Canadian ice hockey player (born 2001)

Calvin Jet Greaves (pronounced /'grivz/; born March 30, 2001) is a Canadian professional ice hockey player who is a goaltender for the Columbus Blue Jackets of the National Hockey League (NHL).

Greaves made his NHL debut on April 4, 2023, in a game against the Toronto Maple Leafs, and set the record for most saves by a Columbus goaltender in their debut match.

==Playing career==
Born and raised in Cambridge, Ontario, Greaves grew up playing for minor league teams in the Cambridge area. His play for the Cambridge Hawks led to Greaves being selected by the Barrie Colts in the third round, 56th overall in the 2017 Ontario Hockey League (OHL) draft. Greaves spent the season following his OHL draft selection with the Guelph Hurricanes of the Greater Ontario Junior Hockey League before joining the Colts for the 2018–19 OHL season. In his rookie season, Greaves was named to the OHL's First All-Rookie Team. Greaves spent two seasons with Barrie, splitting the net in relatively equal appearances with Kai Edmonds in his rookie season, and Artūrs Šilovs in his sophomore campaign (despite being expected to be the team's starter in his second year). The OHL cancelled its 2020–21 season amid the COVID-19 pandemic in Ontario; Greaves did not sign with an out-of-province or international team during this stoppage, and as a result, did not play in what would have been his third OHL season.

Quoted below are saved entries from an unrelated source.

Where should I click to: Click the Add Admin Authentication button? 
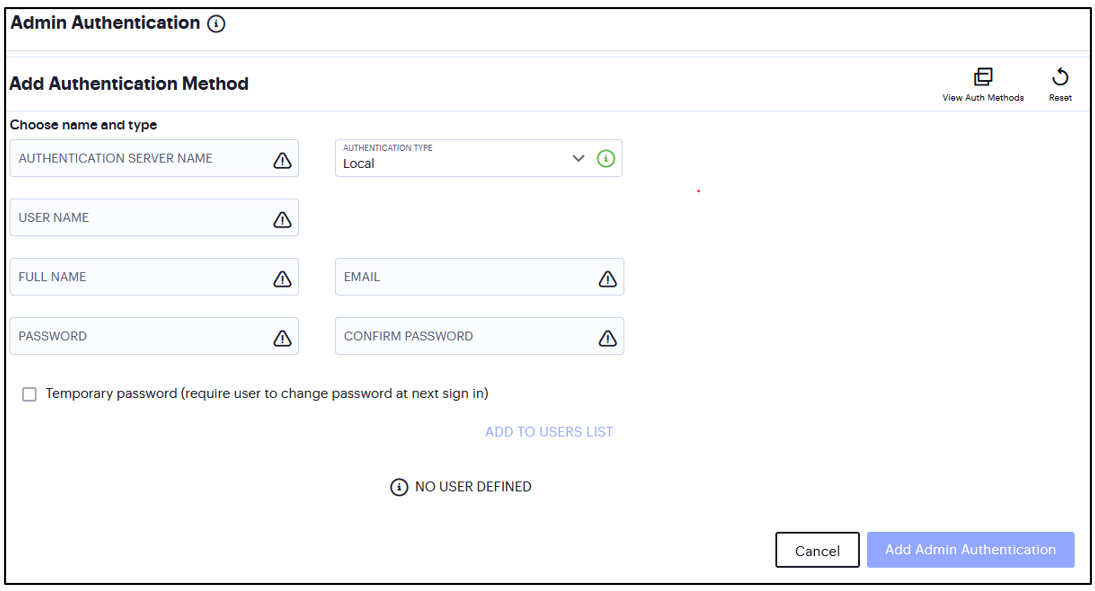point(970,549)
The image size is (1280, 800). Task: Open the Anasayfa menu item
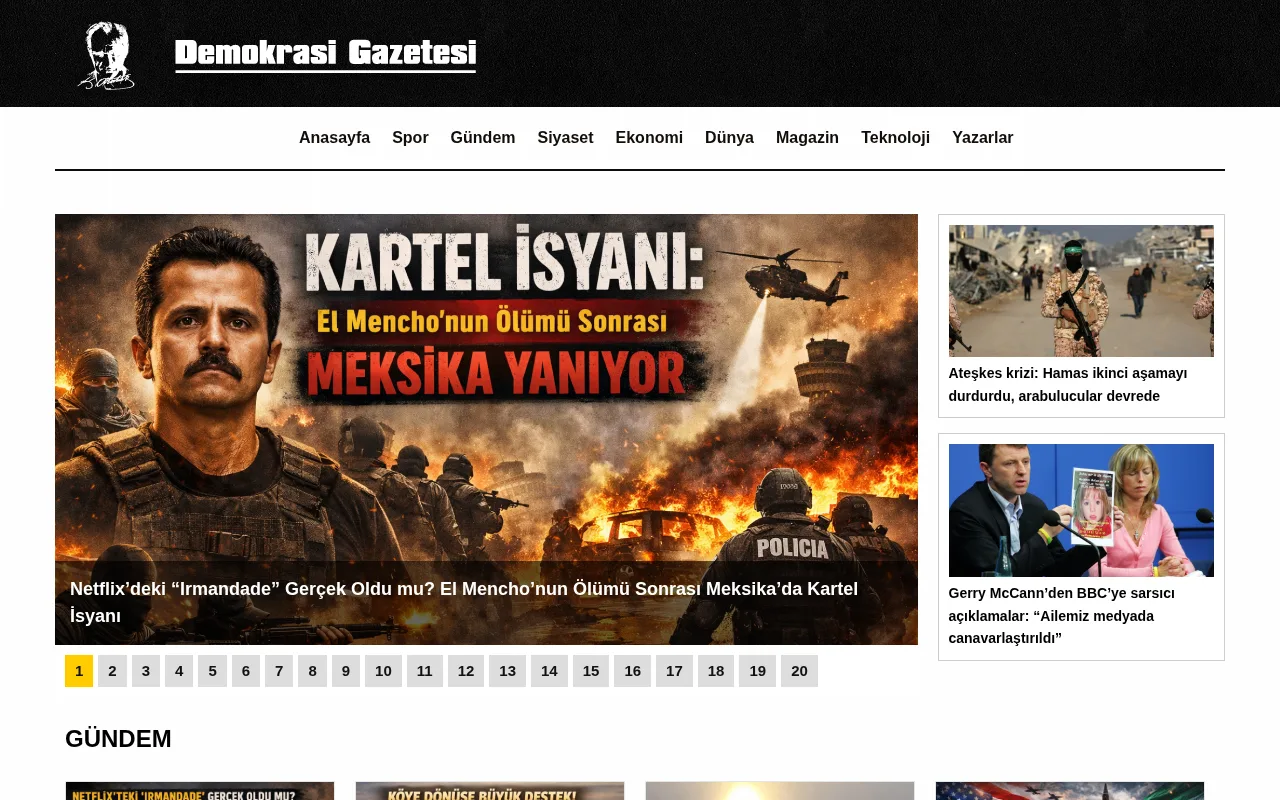[334, 137]
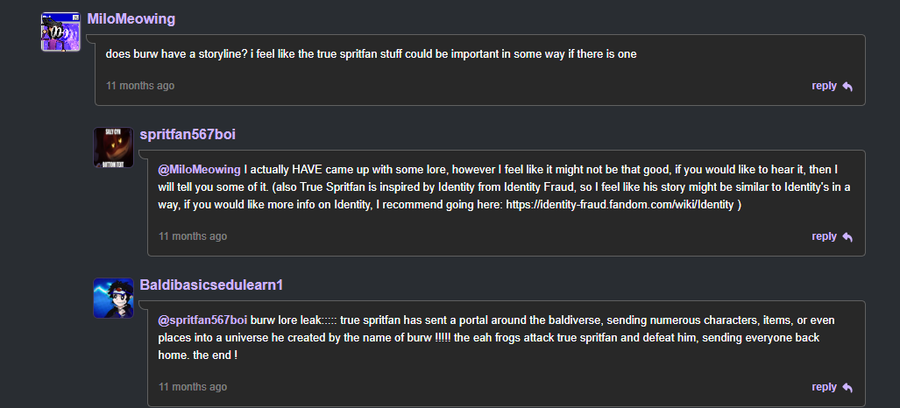Image resolution: width=900 pixels, height=408 pixels.
Task: Open Baldibasicsedulearn1's profile avatar
Action: pyautogui.click(x=113, y=298)
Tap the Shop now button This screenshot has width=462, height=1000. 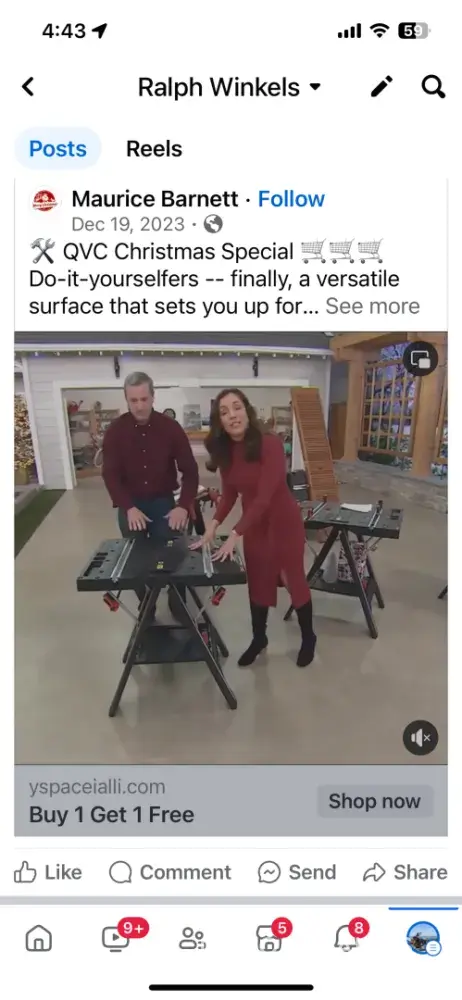(x=375, y=801)
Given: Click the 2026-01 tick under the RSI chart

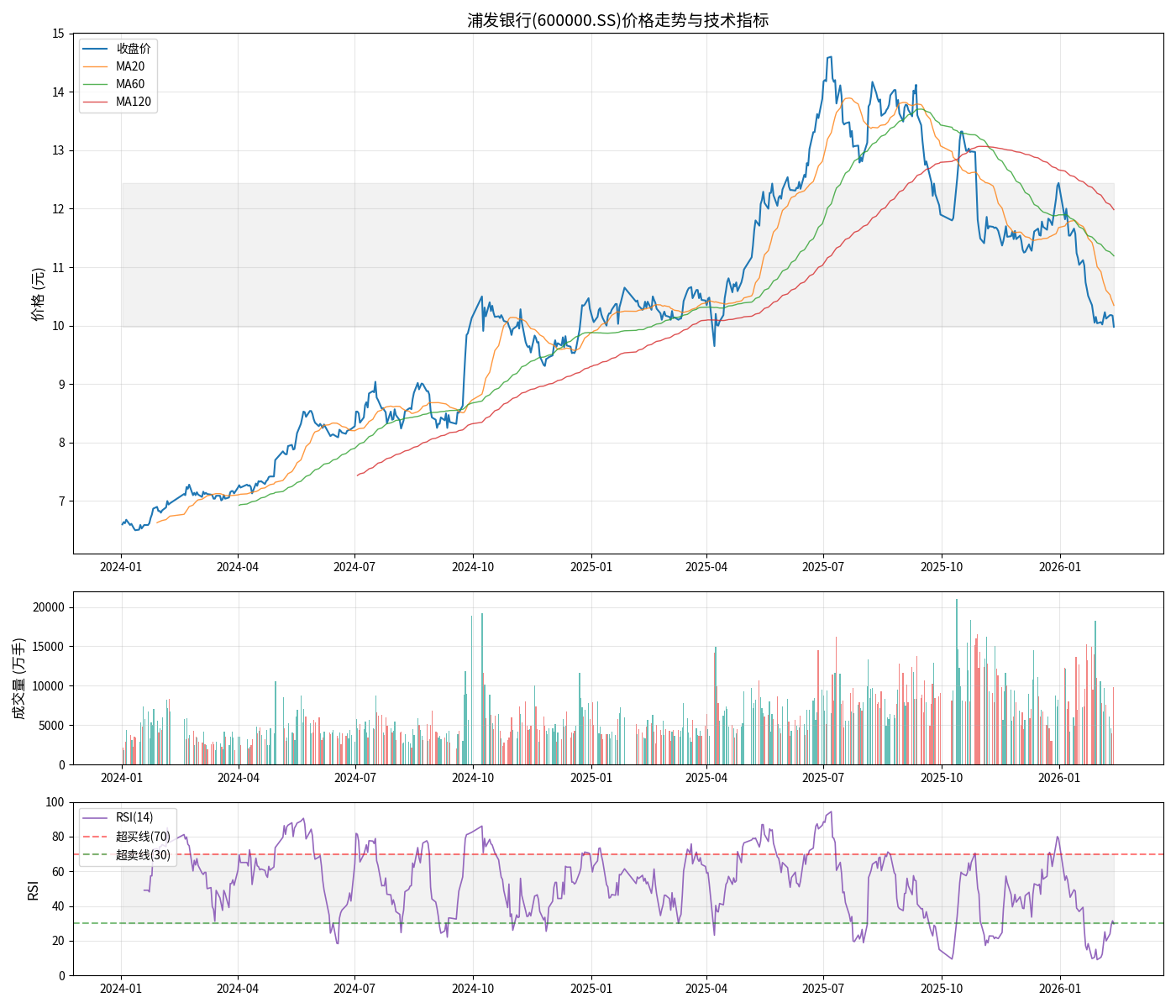Looking at the screenshot, I should click(x=1059, y=989).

Greaves was never selected in a National Hockey League (NHL) draft, although he was first eligible to be drafted in 2019. Despite not playing competitive hockey in what would have been the 2020–21 season, Greaves was signed to a professional contract by the Cleveland Monsters of the American Hockey League, the top affiliate club of the Columbus Blue Jackets of the NHL. He made his professional debut on October 23, 2021, making 40 saves in a 2–1 win over the Belleville Senators. Greaves' first professional season was split between the Monsters and the Kalamazoo Wings of the ECHL. Although he was not the primary goalie in the Blue Jackets' prospects system, Greaves impressed the team with his play, and was signed to a three-year, entry-level contract by the club on February 20, 2022.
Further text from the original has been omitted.